During my most recent nightmarish writing group foray, the first individual fought me tooth and nail on every point and suggestion I made. She said she had already rewritten it and didn’t think it needed it another onceover. The second writer let me know, in a much nicer way, that unless I gave her technical advice, commas and such, that she had no use for what I had to say. She was just about done with her memoir. The opening did nothing to entice me to read further. I listen to stories of real people and real lives every day of my life. When I consider buying someone’s memoir it’s because their story shares something that invokes my interest. I might otherwise pick up a book of Sudoku puzzles. After thinking long and hard on the meetings, during my half hour walk home, I decided that I could do more worthy things with my time. I could spend it with people who really do want to give and receive and not just say they attend a writing critique group.
I’ve found it important to listen with discernment. Having someone tell me that my idea for a story is not good may make me storycidal. Ask the person specifically what they mean. It may be that your writing skills or their critique skills may need sharpening. Some critiques can be soul killing. During doctoral school, there were many nights I wondered why I stuck out the pain.
During the interim, I continued to work on my piece, sent it out to many publishing houses and agents. I was blessed to receive some feedback with actual specific suggestions. I incorporated some of them because I was hoping that my good story would be transformed into a great story. This, I believe, was accomplished and I recently signed on with a publisher that is turning out to be the perfect fit that I’ve been searching for.

+--

### REQUIRED WORK
Write out the entire essay on writing critique groups word for word. The listing has no connection to the essay on writing critique groups.

(A few records)
+--

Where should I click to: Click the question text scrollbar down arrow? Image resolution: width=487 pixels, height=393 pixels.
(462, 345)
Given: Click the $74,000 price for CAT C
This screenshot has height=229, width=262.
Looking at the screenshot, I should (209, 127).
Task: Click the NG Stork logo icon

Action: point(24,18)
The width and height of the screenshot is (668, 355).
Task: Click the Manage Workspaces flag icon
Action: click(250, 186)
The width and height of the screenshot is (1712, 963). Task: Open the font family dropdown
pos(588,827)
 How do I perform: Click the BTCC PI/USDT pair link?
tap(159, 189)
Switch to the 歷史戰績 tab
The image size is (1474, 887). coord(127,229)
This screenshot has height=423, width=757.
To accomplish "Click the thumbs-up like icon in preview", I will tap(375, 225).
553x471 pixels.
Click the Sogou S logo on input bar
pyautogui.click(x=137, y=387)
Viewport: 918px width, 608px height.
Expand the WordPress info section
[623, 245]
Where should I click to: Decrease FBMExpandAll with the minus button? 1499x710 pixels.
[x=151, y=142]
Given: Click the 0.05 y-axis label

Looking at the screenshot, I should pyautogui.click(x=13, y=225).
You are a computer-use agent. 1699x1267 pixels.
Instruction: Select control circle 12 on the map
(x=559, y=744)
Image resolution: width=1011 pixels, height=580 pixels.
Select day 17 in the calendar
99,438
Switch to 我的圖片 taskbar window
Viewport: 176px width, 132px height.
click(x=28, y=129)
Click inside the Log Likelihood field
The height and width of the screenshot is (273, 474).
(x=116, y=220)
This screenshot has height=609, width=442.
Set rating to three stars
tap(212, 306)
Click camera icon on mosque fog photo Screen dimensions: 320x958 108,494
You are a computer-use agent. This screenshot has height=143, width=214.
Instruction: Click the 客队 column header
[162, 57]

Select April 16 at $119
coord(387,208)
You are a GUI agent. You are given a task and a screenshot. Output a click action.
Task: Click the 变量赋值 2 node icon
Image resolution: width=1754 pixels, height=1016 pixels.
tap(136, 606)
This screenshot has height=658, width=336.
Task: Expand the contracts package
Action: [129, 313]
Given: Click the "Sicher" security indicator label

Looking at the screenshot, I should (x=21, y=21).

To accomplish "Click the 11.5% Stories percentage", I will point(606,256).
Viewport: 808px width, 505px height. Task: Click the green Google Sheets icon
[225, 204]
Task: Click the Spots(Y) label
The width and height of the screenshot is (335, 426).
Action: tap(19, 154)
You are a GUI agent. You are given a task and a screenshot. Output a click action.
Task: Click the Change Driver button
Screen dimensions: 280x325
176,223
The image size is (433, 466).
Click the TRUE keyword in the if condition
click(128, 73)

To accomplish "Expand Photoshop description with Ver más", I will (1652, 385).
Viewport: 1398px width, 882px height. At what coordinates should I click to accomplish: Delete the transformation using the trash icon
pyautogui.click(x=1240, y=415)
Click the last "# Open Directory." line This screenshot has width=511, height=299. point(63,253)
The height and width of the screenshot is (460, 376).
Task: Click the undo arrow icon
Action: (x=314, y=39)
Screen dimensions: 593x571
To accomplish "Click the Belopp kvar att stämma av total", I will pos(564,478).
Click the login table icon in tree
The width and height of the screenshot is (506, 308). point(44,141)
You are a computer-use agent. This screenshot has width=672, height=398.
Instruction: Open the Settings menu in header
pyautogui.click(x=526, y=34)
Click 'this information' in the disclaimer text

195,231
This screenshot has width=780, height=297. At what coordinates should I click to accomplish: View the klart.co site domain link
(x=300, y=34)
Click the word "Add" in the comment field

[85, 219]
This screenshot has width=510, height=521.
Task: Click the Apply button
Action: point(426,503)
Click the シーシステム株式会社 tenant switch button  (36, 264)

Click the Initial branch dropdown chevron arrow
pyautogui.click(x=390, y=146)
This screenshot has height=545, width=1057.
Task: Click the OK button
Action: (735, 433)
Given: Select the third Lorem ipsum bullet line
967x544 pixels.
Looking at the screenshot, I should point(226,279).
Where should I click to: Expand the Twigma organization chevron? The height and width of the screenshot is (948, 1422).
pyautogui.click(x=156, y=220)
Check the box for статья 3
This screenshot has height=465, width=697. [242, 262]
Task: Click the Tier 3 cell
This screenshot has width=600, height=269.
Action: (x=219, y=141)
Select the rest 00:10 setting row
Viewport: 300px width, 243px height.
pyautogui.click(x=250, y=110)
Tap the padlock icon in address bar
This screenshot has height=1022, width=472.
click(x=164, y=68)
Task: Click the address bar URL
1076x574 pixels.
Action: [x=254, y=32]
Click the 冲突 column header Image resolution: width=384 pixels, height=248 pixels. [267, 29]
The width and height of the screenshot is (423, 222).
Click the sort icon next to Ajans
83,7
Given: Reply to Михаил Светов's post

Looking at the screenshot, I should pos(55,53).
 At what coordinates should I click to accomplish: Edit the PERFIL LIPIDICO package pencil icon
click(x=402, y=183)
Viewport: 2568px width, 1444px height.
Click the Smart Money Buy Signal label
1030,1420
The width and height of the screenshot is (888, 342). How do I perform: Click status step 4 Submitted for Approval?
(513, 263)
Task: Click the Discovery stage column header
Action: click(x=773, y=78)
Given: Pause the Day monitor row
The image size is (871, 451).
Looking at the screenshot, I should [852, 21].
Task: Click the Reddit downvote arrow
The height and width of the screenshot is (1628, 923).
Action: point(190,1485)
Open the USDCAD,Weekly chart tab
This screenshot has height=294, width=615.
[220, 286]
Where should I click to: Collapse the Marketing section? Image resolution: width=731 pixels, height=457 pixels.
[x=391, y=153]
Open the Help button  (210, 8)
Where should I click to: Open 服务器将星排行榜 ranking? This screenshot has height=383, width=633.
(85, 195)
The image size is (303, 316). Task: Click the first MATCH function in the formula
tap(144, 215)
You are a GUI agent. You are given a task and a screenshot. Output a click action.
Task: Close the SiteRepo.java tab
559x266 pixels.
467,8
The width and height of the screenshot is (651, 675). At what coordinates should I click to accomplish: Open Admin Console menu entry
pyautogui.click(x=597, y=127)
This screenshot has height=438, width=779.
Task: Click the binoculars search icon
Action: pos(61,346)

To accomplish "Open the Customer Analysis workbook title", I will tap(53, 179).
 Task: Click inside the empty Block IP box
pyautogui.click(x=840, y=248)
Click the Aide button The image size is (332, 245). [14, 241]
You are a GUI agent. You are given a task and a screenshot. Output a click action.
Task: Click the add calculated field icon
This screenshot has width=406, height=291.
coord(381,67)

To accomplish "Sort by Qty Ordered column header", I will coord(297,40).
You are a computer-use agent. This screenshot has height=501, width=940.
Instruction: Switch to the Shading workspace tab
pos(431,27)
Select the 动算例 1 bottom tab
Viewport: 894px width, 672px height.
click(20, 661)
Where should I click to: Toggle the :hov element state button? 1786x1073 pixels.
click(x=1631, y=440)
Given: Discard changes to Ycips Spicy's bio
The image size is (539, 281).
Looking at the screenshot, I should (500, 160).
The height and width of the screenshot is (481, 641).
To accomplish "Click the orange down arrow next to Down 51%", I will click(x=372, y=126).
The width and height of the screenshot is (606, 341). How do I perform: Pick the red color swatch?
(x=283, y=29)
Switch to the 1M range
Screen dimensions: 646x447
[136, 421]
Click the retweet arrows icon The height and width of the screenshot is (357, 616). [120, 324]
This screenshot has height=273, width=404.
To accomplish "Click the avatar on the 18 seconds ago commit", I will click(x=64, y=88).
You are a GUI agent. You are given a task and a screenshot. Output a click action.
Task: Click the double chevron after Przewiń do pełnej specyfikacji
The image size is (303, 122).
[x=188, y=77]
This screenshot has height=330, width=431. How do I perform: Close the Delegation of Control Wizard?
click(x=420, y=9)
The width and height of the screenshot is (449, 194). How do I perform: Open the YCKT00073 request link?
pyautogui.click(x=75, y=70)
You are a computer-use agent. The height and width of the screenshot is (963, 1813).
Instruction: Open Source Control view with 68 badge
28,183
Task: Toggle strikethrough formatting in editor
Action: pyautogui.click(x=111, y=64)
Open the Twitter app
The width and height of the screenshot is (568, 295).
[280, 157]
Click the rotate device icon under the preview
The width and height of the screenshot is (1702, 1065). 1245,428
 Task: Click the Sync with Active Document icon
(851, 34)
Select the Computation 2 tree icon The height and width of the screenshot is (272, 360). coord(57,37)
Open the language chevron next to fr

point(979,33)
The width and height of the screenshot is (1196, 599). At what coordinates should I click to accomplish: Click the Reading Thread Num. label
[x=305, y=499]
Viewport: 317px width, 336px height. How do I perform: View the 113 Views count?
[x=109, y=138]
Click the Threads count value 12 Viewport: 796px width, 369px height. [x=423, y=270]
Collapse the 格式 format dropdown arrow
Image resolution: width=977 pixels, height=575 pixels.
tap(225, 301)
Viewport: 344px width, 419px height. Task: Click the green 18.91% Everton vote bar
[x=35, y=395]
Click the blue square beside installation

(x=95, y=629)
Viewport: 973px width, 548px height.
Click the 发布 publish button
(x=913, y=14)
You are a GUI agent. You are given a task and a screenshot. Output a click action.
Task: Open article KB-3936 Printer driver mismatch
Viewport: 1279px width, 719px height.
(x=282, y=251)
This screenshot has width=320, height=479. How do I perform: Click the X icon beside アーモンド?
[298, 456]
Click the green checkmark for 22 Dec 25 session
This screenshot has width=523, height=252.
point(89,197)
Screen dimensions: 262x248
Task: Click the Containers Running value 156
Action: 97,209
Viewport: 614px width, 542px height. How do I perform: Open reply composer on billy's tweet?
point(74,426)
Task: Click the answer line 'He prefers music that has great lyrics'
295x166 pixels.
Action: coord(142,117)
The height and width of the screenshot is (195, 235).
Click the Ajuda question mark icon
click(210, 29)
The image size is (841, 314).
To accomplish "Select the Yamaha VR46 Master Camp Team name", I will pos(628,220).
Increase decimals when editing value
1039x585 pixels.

+--

### SOLVED EXERCISE
During my most recent nightmarish writing group foray, the first individual fought me tooth and nail on every point and suggestion I made. She said she had already rewritten it and didn’t think it needed it another onceover. The second writer let me know, in a much nicer way, that unless I gave her technical advice, commas and such, that she had no use for what I had to say. She was just about done with her memoir. The opening did nothing to entice me to read further. I listen to stories of real people and real lives every day of my life. When I consider buying someone’s memoir it’s because their story shares something that invokes my interest. I might otherwise pick up a book of Sudoku puzzles. After thinking long and hard on the meetings, during my half hour walk home, I decided that I could do more worthy things with my time. I could spend it with people who really do want to give and receive and not just say they attend a writing critique group.
I’ve found it important to listen with discernment. Having someone tell me that my idea for a story is not good may make me storycidal. Ask the person specifically what they mean. It may be that your writing skills or their critique skills may need sharpening. Some critiques can be soul killing. During doctoral school, there were many nights I wondered why I stuck out the pain.
During the interim, I continued to work on my piece, sent it out to many publishing houses and agents. I was blessed to receive some feedback with actual specific suggestions. I incorporated some of them because I was hoping that my good story would be transformed into a great story. This, I believe, was accomplished and I recently signed on with a publisher that is turning out to be the perfect fit that I’ve been searching for.